Queue Benchmark Results — Variance Pass + Follow-up Items

Run parameters: 3 runs per (library, scenario), per-scenario worker counts and durations, Postgres 16 on docker-compose. Host: Apple Silicon (darwin/arm64), Go 1.26.0. Libraries: River v0.35.0, rstudio/platform-lib v3.0.6. Date: 2026-04-21. Runs analyzed: 54 across 18 scenario × library pairs.

This is the third benchmark pass, combining:

Variance pass: 3 runs per cell across 7 scenarios (original 5 + steady_under / steady_balanced).
Item 1: platform-lib adapter now supports exponential backoff (ExponentialBackoffRiverLike), and rate_limit_pressure was re-run with it enabled for apples-to-apples retry-shape comparison.
Item 2: new noisy_neighbor_saturated scenario (100 Hz / 10 workers / 90% tenant skew) to force real starvation pressure.
Item 3: new high_scale scenario (300 Hz / 100 workers / 10 tenants, under-capacity) to test LISTEN/NOTIFY scaling with absolute rate.
Items 4 (crash_recovery) and 5 (rscache integration) are documented in docs/FUTURE.md as deferred with concrete design notes.

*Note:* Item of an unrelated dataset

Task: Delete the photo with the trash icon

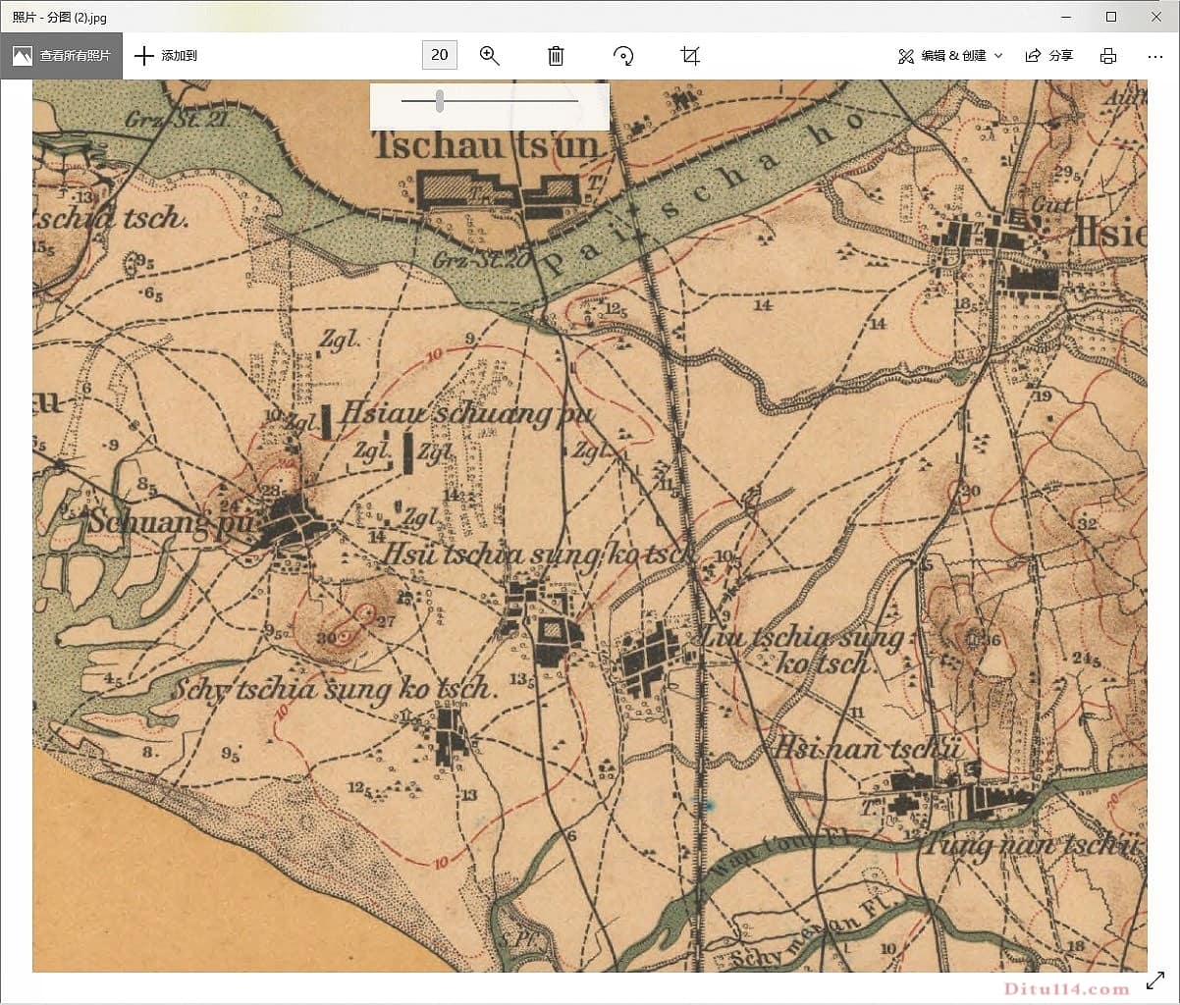Action: (x=556, y=56)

TL;DR — what we've learned

Finding	Where it matters	Evidence	Confidence
LISTEN/NOTIFY responsiveness — platform-lib 10–60× faster on pickup latency when not saturated	`notify_latency`, `steady_under`, `high_scale`, `noisy_neighbor`	p95 gap consistent 16–63×, tight run-to-run variance	High
Saturated throughput advantage — platform-lib completes 25–30% more jobs in the same wall-clock under backlog	`burst`, `steady_over`, `noisy_neighbor_saturated`	Completions per second consistent across runs	Medium — may be adapter-implementation sensitive
LISTEN/NOTIFY advantage scales with rate — at 300 Hz the gap widens to 63×, not narrows	`high_scale`	4.5ms vs 285ms p95 at 300 Hz	High
Retry shape, not count — both libraries discard the same jobs; their backoff shapes differ by design	`rate_limit_pressure` (both configurations)	Identical failure counts; p95 1000× different by retry policy	High, but the backoff implementations are not identical-by-construction
Natural FIFO fairness — both libraries produce ~1.0 fairness ratios even under saturated skew	`noisy_neighbor`, `noisy_neighbor_saturated`	Per-tenant p95 near equal; FIFO by design	High
Goroutine footprint — River uses ~2× more goroutines than platform-lib	All scenarios	Maxes consistent across runs	High

Biggest architectural distinction: platform-lib prioritizes pickup latency responsiveness; River prioritizes durability, leader-election resilience, and operational batteries-included. Both are correct choices for their designs.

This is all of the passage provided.